--- Exercise data ---
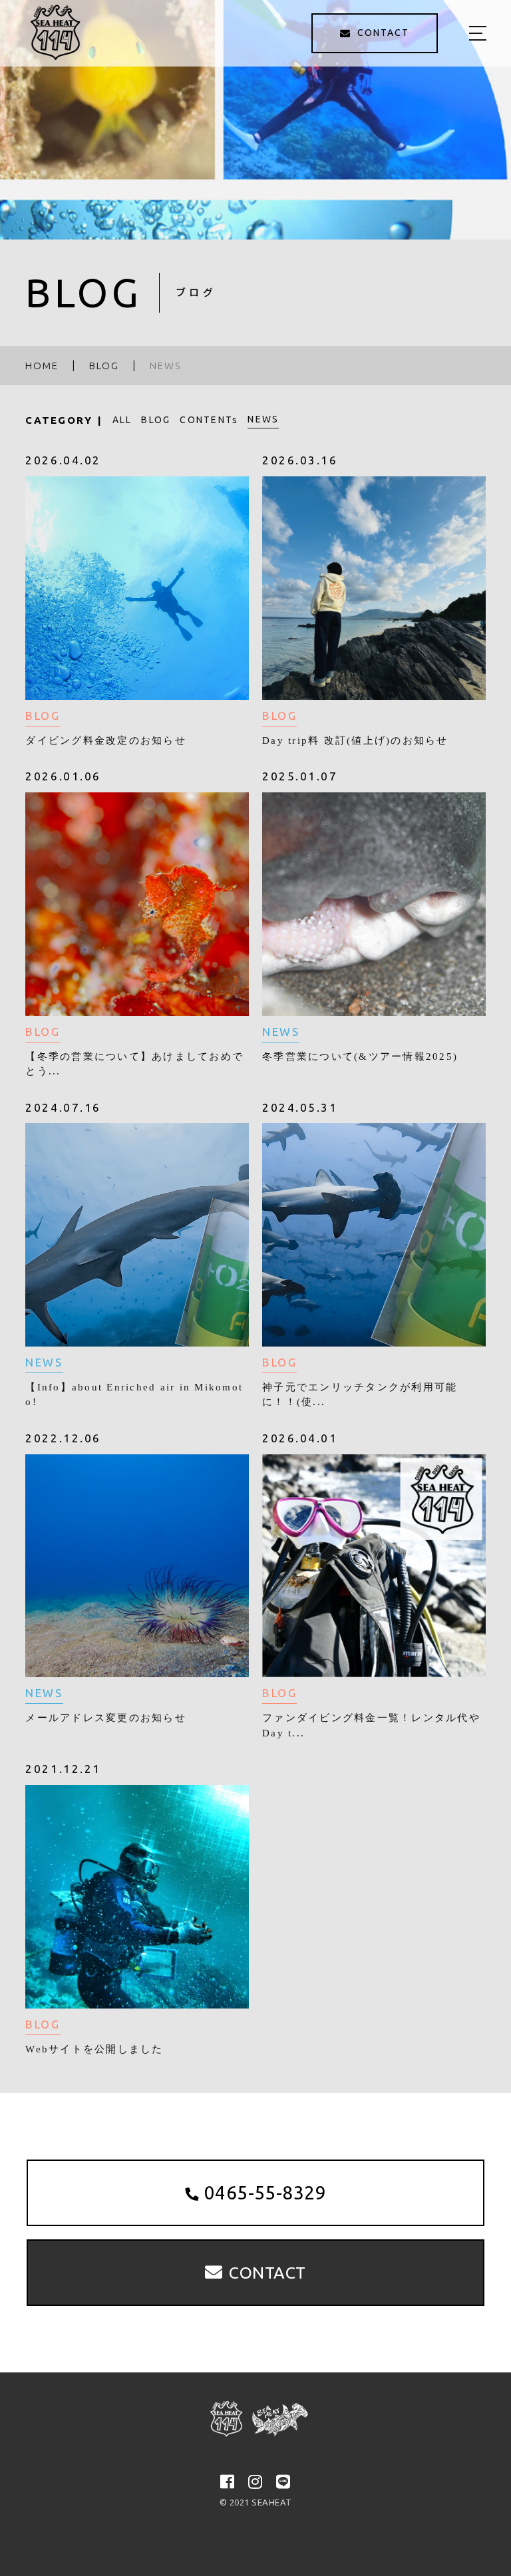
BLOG (155, 419)
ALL (122, 419)
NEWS (263, 419)
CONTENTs (209, 419)
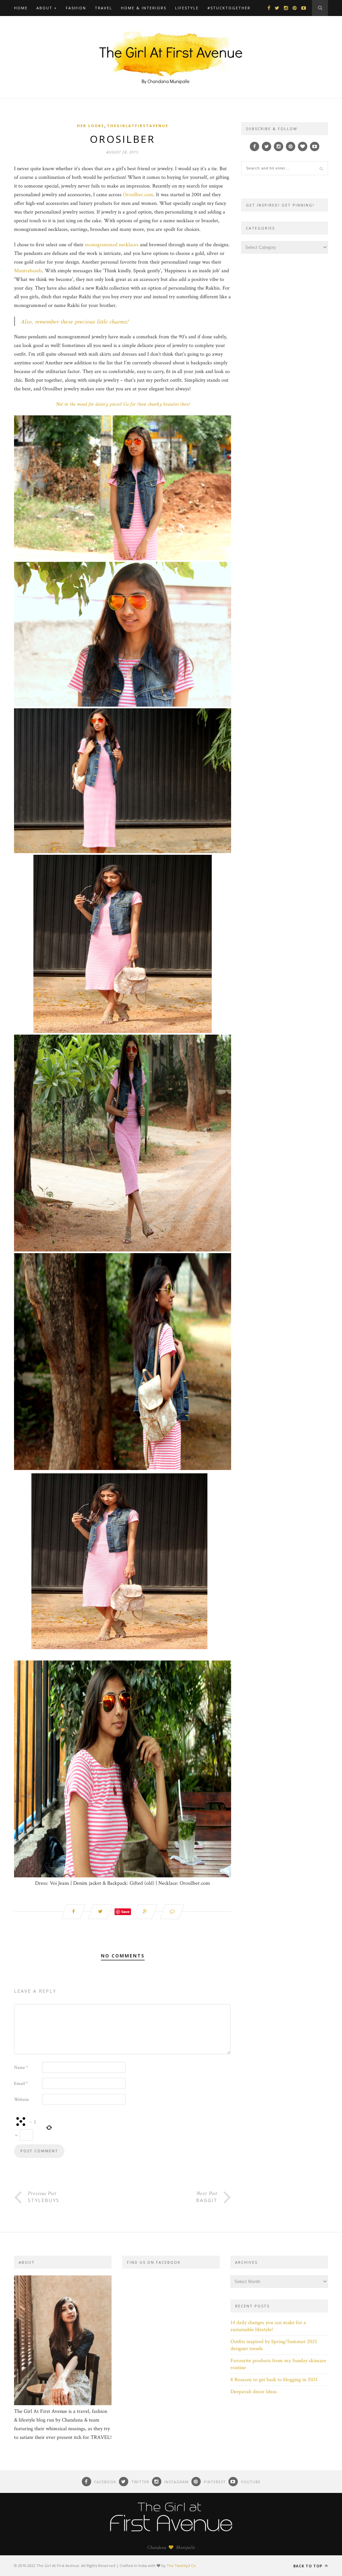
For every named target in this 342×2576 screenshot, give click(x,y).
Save (125, 1911)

--- Assigned task ---
Omit pictures; set down the rest of the material word for word.

--- Written response ---
BLOG (155, 419)
ALL (122, 419)
NEWS (263, 419)
CONTENTs (209, 419)
For every named target in this 342×2576 screenshot, give click(x,y).
Save (125, 1911)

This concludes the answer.